Let's talk about the real cultural of entitlement.

Jack Crosbie

American society is incredibly generous to police officers. Cops do a hard job, the thinking goes, so they deserve second chances when they do something bad. It’s also incredibly easy to see the “good” side of policing, largely because every minor act of compassion that police perform is often shoved in our faces by local news and viral posts and serialized comedy shows starring Andy Samberg.

But! This past week? Whew. Cops made it pretty hard for themselves, even with this bizarre-but-charming piece of copaganda making its way all the way from New Zealand to the Associated Press.

Let’s go to the tape, shall we? First up, we’ve got the reliable NYPD, New York’s finest, allegedly shoving a subway rider out of the station for the crime of recording them on a cell phone and telling them they should put masks on (as is the requirement on New York City public transit).
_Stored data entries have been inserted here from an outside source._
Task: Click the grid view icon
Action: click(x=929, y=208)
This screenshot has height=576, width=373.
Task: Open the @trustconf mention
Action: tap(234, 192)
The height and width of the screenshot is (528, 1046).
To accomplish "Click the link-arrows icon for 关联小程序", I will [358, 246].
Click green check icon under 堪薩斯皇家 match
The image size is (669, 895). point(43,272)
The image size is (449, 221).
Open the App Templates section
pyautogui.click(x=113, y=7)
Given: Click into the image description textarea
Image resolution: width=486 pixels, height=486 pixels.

Will these police face discipline for their actions? Let’s check:

Nope. Moving on.

The biggest risk to police officers these days, as agents of the state, is obviously state-imposed fascism infringing on their rights, such as vaccine mandates forcing them (employees of the state) to abide by rules that their employer (the state) set for them. In Washington, this spectacle happened:

Sad! To think this could be the last time some of these troopers see the hats that the state gave them to wear to do their little job (for the state), all because they’ve decided they don’t want to perform said job anymore (actually, they probably get to keep the hats. Should be nice in case they want to go as State Trooper for Halloween).
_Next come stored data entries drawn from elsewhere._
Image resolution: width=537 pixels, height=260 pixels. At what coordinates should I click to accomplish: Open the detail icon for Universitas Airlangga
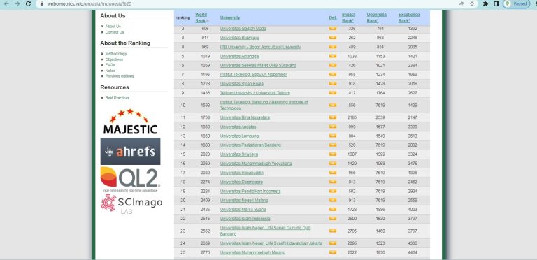tap(333, 56)
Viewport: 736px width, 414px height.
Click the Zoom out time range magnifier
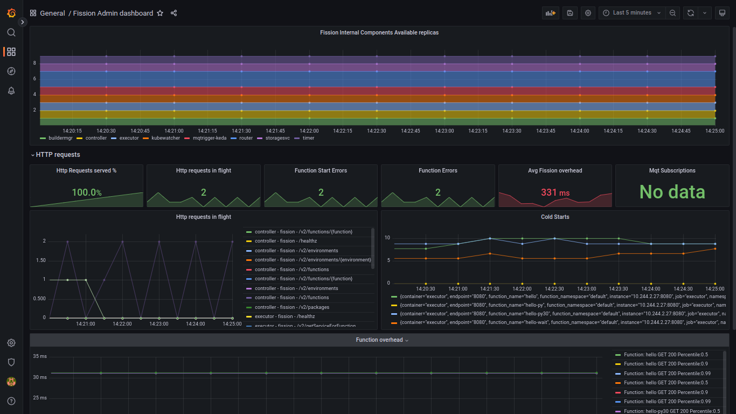pyautogui.click(x=672, y=12)
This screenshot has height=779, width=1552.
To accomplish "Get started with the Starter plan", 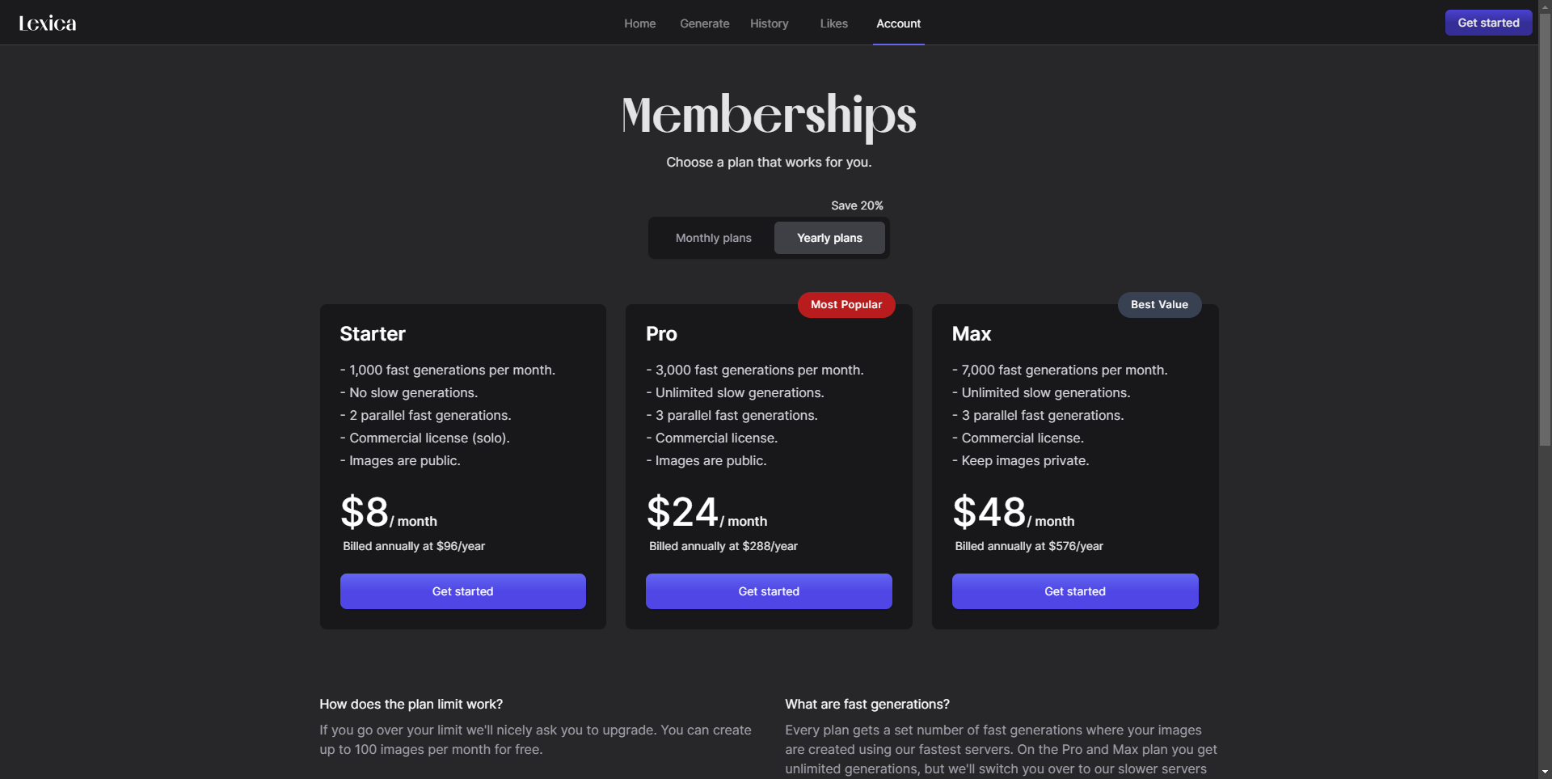I will [462, 591].
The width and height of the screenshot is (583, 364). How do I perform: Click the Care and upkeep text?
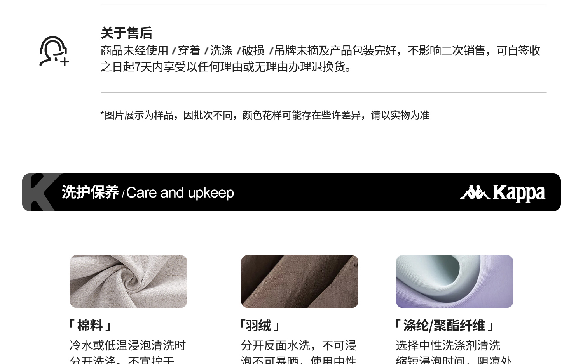[x=180, y=192]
In Florida, a cop crashed into a motorcyclist, who was ejected from the bike and thrown into the path of a semi truck, which hit him. The motorcyclist died. You would be forgiven for being confused about how that happened by reading this incredibly passive voice-d tweet—as is often the case when cops hurt civilians—but that’s what reportedly happened.
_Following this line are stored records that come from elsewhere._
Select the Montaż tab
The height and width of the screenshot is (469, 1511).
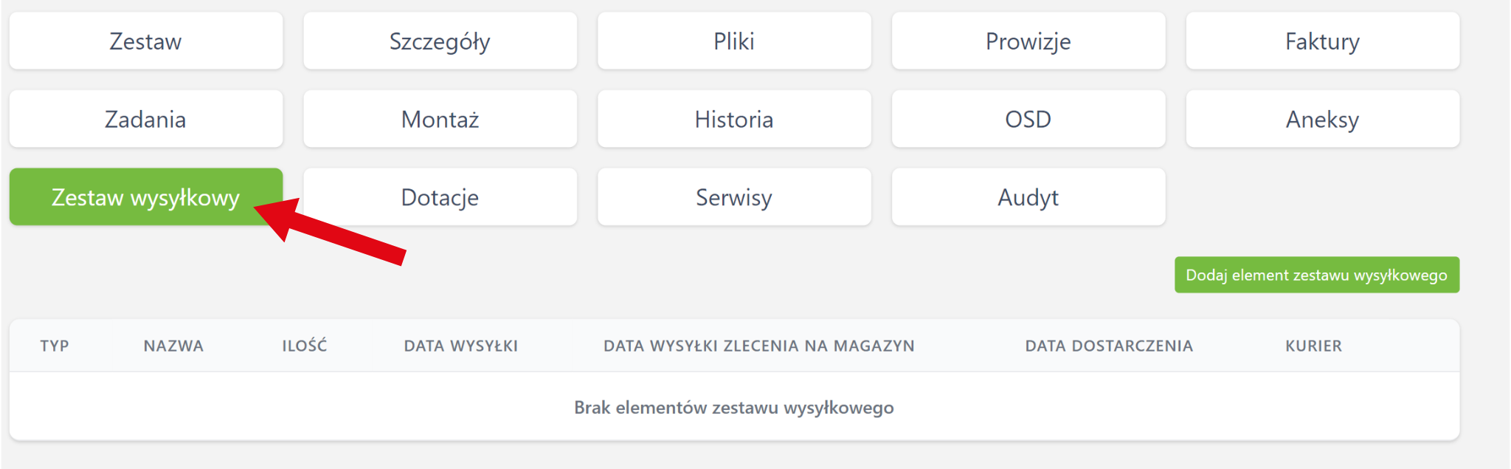coord(440,119)
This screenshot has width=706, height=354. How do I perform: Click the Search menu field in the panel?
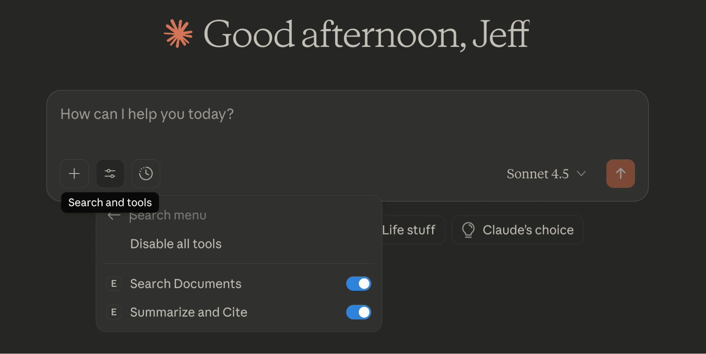[x=168, y=215]
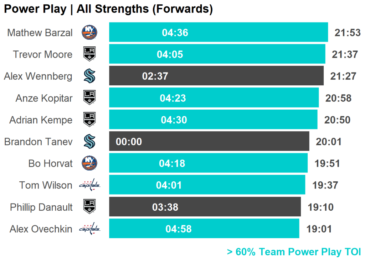Screen dimensions: 365x261
Task: Click the 21:53 total time for Barzal
Action: tap(348, 33)
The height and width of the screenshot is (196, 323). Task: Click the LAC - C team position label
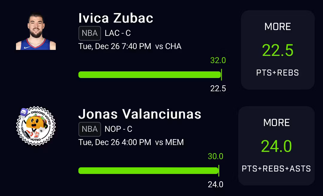tap(118, 33)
Back in New York, Large Mayor Bill de Blasio has expanded the government employee vaccine mandate to include all public employees (meaning cops too), and the biggest police union is going to sue him.

To be fair to the Associated Press, while they may have done the local blog about the New Zealand cop rating toys, they also published this expose today, titled “Tiny wrists in cuffs: How police use force against children.” Also, this story is about U.S. cops, not New Zealanders. For all I know the Kiwi cops just do cute toy rating calls (kinda doubt it). Meanwhile, U.S. cops do stuff like this:

Royal Smart remembers every detail: the feeling of the handcuffs on his wrists. The panic as he was led outside into the cold March darkness, arms raised, to face a wall of police officers pointing their guns.

He was 8 years old.


Children like Royal were not the focus after George Floyd was killed by police in 2020, prompting a debate on the disproportionate use of force by law enforcement, especially on adults of color. But in case after case, an Associated Press investigation found kids as young as 6 have been treated harshly by officers — handcuffed, felled by stun guns, pinned to the ground. Departments nationwide have few or no guardrails to prevent such incidents.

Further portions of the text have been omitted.